Oleh: Ruben Cornelius Siagian

________

Pengantar

Sudan telah mengalami kekerasan yang bersifat persisten dan kompleks sejak akhir 1980-an, melibatkan berbagai aktor, tipe kekerasan, dan wilayah strategis, menjadikannya salah satu konflik paling berkepanjangan di dunia. Interaksi yang rumit antara pemerintah, milisi, kelompok pemberontak, komunitas lokal, dan negara tetangga membentuk jaringan konflik yang saling terkait, sementara lonjakan kematian sering bertepatan dengan peristiwa penting seperti konflik Darfur atau kemerdekaan Sudan Selatan. Kekerasan di Sudan sendiri tidak homogen, bahwa terdapat konflik berbasis negara, serangan terhadap warga sipil, serta perselisihan antar-komunitas, yang semuanya membawa risiko tinggi bagi populasi. Distribusi kekerasan yang telah saya lakukan terkonsentrasi di hotspot strategis menegaskan bahwa dampak tragedi kemanusiaan tidak merata, sementara lonjakan episodik kematian menunjukkan risiko nyata bagi warga sipil. Dataset primer untuk kajian ini diperoleh dari Uppsala Conflict Data Program (UCDP), Department of Peace and Conflict Research, Uppsala University, memungkinkan analisis sistematis terkait jumlah korban, tipe kekerasan, dan aktor yang terlibat dari 1989 hingga 2024.

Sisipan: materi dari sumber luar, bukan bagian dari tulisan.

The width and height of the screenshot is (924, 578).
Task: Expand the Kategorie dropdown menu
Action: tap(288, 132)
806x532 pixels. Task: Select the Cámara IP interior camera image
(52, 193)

Menariknya, Indonesia, yang secara konstitusional menegaskan nilai kemanusiaan, keadilan sosial, dan persatuan (Pancasila, sila kedua), cenderung abai terhadap tragedi kemanusiaan ini. Publik dan kebijakan lebih fokus pada afiliasi agama, seperti dukungan terhadap kelompok Muslim, sementara korban dari konflik Sudan yang jumlahnya jauh lebih besar, termasuk kelompok non-Muslim, jarang mendapat perhatian. Sikap selektif ini menimbulkan pertanyaan, bahwa apakah praktik kebijakan Indonesia benar-benar menerapkan prinsip kemanusiaan universal yang menjadi dasar Pancasila dan konstitusi, atau justru menunjukkan bias yang mengedepankan identitas mayoritas di atas nilai kemanusiaan?

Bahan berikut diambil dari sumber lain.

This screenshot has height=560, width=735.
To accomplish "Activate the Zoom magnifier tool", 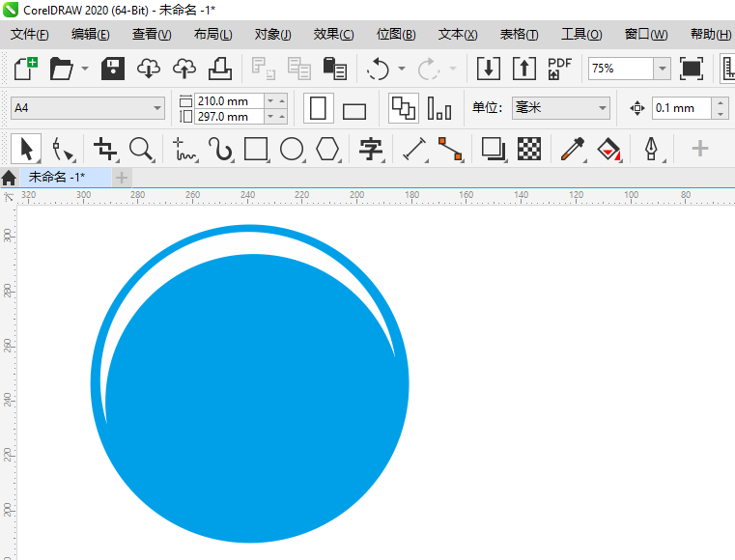I will point(142,149).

Peran lembaga negara dan aktor sosial menjadi sangat penting dalam menghadapi krisis kemanusiaan . Kementerian Luar Negeri seharusnya mengambil langkah diplomatik tegas untuk advokasi kemanusiaan universal, sementara Menko Polhukam perlu mempertimbangkan dampak konflik terhadap stabilitas regional dan posisi strategis Indonesia dalam diplomasi multilateral. Kemensos dan BNPB harus proaktif menyiapkan mekanisme bantuan dan penanganan dampak sosial, sedangkan Kemenag memiliki tanggung jawab untuk mengedukasi masyarakat agar solidaritas kemanusiaan bersifat inklusif. Di sisi masyarakat sipil, pemimpin komunitas agama dan organisasi gereja nasional memiliki tanggung jawab moral mendorong advokasi tanpa bias, dan organisasi kepemudaan gereja perlu menumbuhkan kesadaran kritis serta perspektif global di kalangan pemuda. Akademisi dan universitas dapat menyediakan analisis berbasis data sebagai dasar kebijakan dan pendidikan publik, sementara media massa dan jurnalis investigatif harus memastikan informasi mengenai tragedi kemanusiaan tersebar luas agar opini publik terbentuk secara faktual dan tidak terdistorsi oleh bias selektif.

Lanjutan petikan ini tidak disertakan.